The students of the grade school submitted a number of suggested new names the choice was made by balloting in the class rooms, after a committee of faculty members had selected three names considered suitable. The three names selected were Fairview, Rim Rock and Crooked River. Among the other names suggested were Pioneer, Roosevelt, Brooklyn, Busy Bee and Longfellow.
Principal Lloyd Lewis of the Crooked River Grade School said that the idea of changing the name of the school first was suggested by County Superintendent C. M. Sly since Prineville now has two grade schools, the one on Fairview and the new Ochoco Grade School on West Third Street. Mr. Lewis reported that the first ballot on the new name was taken on Tuesday. The result was a tie between Crooked River and Rim Rock. To break the tie, the students balloted again on Wednesday on the two names.
50 years ago
November 25, 1971Oil company abandon Dry Hole. Texaco Stops Drilling On Federal Well No. 1. In a move that caught every by surprise, Texaco on Monday said that it had abandoned Federal Well No. 1 Paulina as a dry hole and the exploratory oil well has been plugged with cement.
Monday a spokesman from Texaco refused to elaborate on the company's action other than to confirm that the well has been abandoned and to stress that it was a "dry hole."

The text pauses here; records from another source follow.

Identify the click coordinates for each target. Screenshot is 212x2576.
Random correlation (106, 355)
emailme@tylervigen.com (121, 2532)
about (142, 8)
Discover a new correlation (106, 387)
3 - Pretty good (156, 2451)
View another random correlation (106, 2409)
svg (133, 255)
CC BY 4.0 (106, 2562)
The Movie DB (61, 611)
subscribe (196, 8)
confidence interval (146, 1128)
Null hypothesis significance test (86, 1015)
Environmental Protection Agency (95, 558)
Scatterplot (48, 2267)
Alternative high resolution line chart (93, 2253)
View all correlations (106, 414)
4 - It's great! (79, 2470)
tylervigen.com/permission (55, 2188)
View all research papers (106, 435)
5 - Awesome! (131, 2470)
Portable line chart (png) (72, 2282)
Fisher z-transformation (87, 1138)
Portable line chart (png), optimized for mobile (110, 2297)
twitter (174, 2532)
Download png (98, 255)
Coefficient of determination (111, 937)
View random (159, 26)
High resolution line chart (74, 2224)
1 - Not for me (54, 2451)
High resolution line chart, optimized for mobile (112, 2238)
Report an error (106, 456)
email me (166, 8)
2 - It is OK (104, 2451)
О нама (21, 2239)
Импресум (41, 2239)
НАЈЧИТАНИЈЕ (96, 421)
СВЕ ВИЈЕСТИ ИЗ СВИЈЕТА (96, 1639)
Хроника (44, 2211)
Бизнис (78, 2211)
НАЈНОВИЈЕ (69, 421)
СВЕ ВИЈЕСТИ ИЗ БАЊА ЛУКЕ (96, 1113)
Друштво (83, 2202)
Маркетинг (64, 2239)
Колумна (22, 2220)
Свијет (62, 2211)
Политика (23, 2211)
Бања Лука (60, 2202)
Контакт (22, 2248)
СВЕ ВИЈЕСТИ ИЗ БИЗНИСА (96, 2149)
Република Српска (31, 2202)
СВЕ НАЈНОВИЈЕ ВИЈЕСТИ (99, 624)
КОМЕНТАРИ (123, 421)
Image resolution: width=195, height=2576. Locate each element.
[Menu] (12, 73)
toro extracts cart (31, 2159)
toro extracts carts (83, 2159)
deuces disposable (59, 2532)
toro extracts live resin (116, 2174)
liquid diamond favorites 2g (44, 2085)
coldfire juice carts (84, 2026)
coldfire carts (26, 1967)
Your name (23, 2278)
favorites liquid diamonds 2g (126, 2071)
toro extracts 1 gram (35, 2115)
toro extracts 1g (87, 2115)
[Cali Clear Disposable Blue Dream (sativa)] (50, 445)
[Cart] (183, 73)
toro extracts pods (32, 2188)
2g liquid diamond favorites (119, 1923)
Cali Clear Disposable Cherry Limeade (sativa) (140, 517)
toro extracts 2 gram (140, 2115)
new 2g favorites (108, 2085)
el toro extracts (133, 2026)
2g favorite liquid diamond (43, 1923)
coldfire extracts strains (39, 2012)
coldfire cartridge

Cementing of the hole was to be completed Monday and reports are that the State Department of Geology and the U.S. Geological Survey have worked with Texaco in closing off the hole.
25 years ago
November 25, 1996
There may or may not be a huge Anaconda snake roaming around the Crestview area, but there are lots of boas, pythons and Anacondas in Prineville.
Last weekend, Mark Stevens reported seeing a large snake in the vicinity of his home on Cliffside Lane. Sheriff's deputies responding to the call said they searched under and around the man's mobile home but didn't find anything.
According to the sheriff's report, Stevens said the snake was "greenish in color and had inch-wide red stripes running around it." A local snake expert, Allyn Ballenger, said the description didn't fit any snake he had ever heard of. Plus, "Unless he's found a real warm place, any snake wouldn't make it through our winters. It's too cold." Undersheriff Clyde McLain said Ballenger spent about four hours searching under the Steven's mobile home and the surrounding area but didn't find any evidence of a snake. McLain said this was the first reported sighting in many years. "A previous resident of the area had told people that a snake was missing a couple years ago, though."
Ballenger's hobby is breeding, buying and selling exotic snakes. At the present time he has 12 captive bred snakes, and can name at least 20 people in Central Oregon who raise huge snakes as pets. As far as any of the exotic snakes living in the wilds of Crook County, Ballenger doesn't think that is likely.